The overarching objective of this study is to explicitly test the between and within-person associations between children’s performance on EF skills and ADHD behaviors in early childhood. EF skills are a set of domain general cognitive processes that include inhibitory control, working memory, and cognitive flexibility (Diamond 2013; Garon et al. 2008). EF skills represent one of multiple cognitive processes implicated in ADHD. In early childhood, EF skills are unidimensional (Espy 2017; Karr et al. 2018). Given our focus on early childhood, we prioritized tests of overall EF skills on ADHD behaviors. However, given that inhibitory control has long been considered a defining characteristic of ADHD (Barkley 1997; Nigg 2001), we repeated all analyses focusing on the time-varying effects of inhibitory control on ADHD behaviors. In both cases, our primary interest was determining whether the frequently reported bivariate association between EF skills and ADHD behaviors represented between- versus within-person sources of variation. Based on the meta-analytic results of Pauli-Pott and Becker (2011) and Schoemaker et al. (2013), we hypothesized that the unadjusted bivariate association between EF skills and ADHD behaviors would be r ≈ 0.30, with a somewhat smaller association at age 3 versus 5 years. We also hypothesized that the within-person association between EF skills and ADHD behaviors would be smaller in magnitude after we controlled for all time-invariant, between-person sources of variation, though the specific size of the within-person effect was unclear given the absence of directly relevant previous studies.

Method

Participants and Procedures

The Family Life Project is a longitudinal study of rural poverty that involves families who delivered a new child between September 2003 and August 2004 in one of six counties in eastern North Carolina or central Pennsylvania. Complex sampling procedures were employed to recruit a representative sample of 1292 children from rural counties, with oversampling of low-income families in both states and of African American families in North Carolina. A full characterization of the sampling plan and study has been detailed elsewhere (Vernon-Feagans et al. 2013). The University of North Carolina at Chapel Hill Internal Review Board provided oversight of the Family Life Project.

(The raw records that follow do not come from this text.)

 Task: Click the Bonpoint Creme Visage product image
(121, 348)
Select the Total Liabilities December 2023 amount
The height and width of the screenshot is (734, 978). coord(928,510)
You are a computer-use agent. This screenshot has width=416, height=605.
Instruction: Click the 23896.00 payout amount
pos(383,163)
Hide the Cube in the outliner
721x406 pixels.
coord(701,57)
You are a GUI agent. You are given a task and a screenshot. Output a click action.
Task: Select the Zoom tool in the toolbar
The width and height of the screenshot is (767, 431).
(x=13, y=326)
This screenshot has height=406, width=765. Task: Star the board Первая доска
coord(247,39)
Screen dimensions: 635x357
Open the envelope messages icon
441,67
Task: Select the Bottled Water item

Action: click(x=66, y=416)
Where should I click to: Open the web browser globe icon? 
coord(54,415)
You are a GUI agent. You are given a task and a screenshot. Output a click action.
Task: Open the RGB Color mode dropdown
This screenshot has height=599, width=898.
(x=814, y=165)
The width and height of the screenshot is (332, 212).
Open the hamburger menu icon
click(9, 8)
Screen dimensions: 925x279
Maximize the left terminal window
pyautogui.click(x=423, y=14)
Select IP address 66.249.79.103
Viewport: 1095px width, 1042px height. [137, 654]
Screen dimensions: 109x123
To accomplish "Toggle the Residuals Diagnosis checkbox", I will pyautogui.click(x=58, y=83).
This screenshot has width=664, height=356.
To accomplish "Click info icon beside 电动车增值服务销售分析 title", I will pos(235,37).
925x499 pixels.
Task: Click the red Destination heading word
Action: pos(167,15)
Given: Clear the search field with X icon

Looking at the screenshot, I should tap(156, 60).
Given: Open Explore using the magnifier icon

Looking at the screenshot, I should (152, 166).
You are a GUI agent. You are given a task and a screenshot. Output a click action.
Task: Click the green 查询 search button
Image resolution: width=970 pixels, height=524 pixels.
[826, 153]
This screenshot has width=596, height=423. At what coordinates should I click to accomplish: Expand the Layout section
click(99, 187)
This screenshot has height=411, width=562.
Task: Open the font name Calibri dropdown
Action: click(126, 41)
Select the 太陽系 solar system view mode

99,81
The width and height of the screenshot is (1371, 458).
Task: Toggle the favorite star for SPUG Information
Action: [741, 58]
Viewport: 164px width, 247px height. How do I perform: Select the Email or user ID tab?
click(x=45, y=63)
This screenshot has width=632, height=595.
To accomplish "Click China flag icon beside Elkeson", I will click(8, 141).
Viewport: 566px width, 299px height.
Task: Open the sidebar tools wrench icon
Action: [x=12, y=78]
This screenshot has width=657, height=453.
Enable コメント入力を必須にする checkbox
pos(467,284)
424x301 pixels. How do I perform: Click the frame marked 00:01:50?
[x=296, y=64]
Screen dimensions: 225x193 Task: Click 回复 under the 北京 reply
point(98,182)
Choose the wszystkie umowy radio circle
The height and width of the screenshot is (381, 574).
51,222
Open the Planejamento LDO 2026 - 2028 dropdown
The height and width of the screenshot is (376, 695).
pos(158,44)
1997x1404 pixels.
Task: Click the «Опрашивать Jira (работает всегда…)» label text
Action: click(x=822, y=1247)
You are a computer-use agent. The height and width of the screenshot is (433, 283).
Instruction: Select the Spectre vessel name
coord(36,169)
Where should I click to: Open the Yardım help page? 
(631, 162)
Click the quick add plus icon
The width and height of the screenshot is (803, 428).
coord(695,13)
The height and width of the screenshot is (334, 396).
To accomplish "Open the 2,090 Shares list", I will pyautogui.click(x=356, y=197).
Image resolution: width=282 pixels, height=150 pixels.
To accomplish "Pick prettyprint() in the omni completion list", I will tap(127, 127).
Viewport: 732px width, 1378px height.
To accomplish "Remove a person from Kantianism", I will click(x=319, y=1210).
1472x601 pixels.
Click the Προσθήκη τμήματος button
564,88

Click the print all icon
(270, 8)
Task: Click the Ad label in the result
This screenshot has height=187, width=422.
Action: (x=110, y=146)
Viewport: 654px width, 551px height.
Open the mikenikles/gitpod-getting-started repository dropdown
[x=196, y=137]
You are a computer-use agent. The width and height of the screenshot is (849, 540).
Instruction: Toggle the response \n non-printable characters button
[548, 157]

Following newborn hospital screening, families who were selected and agreed to participate were formally enrolled into the study by receiving a home visitor when the target child was approximately 2 months old. Participating children and their families subsequently completed multiple home and school visits. The current study makes use of data that were collected in home visits when children were 3 years, 4 years, and 5 years old. Specifically, this study is limited to 1160 children who had ADHD or EF data from at least one of the age 3-, 4-, or 5-year visits. Participating children (N = 1160) did not differ from nonparticipating children (N = 132) with respect to state of residence (40% vs. 36% residing in Pennsylvania, p = 0.51), living in a household that was recruited into the low-income stratum (78% vs. 73% poor, p = 0.33), primary caregiver educational status at study enrollment (80% vs. 82% with a high school degree or general education diploma, p = 0.62), sex of the child (51% vs. 54% male, p = 0.57), race of the child (43% vs. 36% African American, p = 0.28), or child first-born status (39% vs. 46%, p =0. 25). The average age of children at the 3-year visit was M = 3.09 years (SD = 0.15), at the 4-year visit was M = 4.03 years (SD = 0.13), and at the 5-year visit was M = 5.05 years (SD = 0.27). The child’s primary caregiver completed ADHD ratings at each visit.

Measures

ADHD Symptom Ratings

Consistent with previous studies (Pelham et al. 1992), primary caregivers rated the presence of 18 DSM-IV symptoms for ADHD using a 4-point Likert scale (0 = not at all, 1 = just a little, 2 = pretty much, 3 = very much) at the age 3-, 4-, and 5-year visits. We previously demonstrated that the ADHD items in this sample at these ages were most parsimoniously summarized by a single factor (Willoughby et al. 2012b). As such, the mean rating of all 18 items was used to summarize ADHD at each assessment (αs = 0.91, 0.91, and 0.93 at ages 3, 4, and 5 years, respectively). Of the 1160 sampled children, 5 (0.4%) did not have an ADHD rating at any timepoint, 72 (6.2%) had a rating at 1 timepoint, 97 (8.4%) had a rating at 2 timepoints, and 986 (85.0%) had a rating at all 3 timepoints.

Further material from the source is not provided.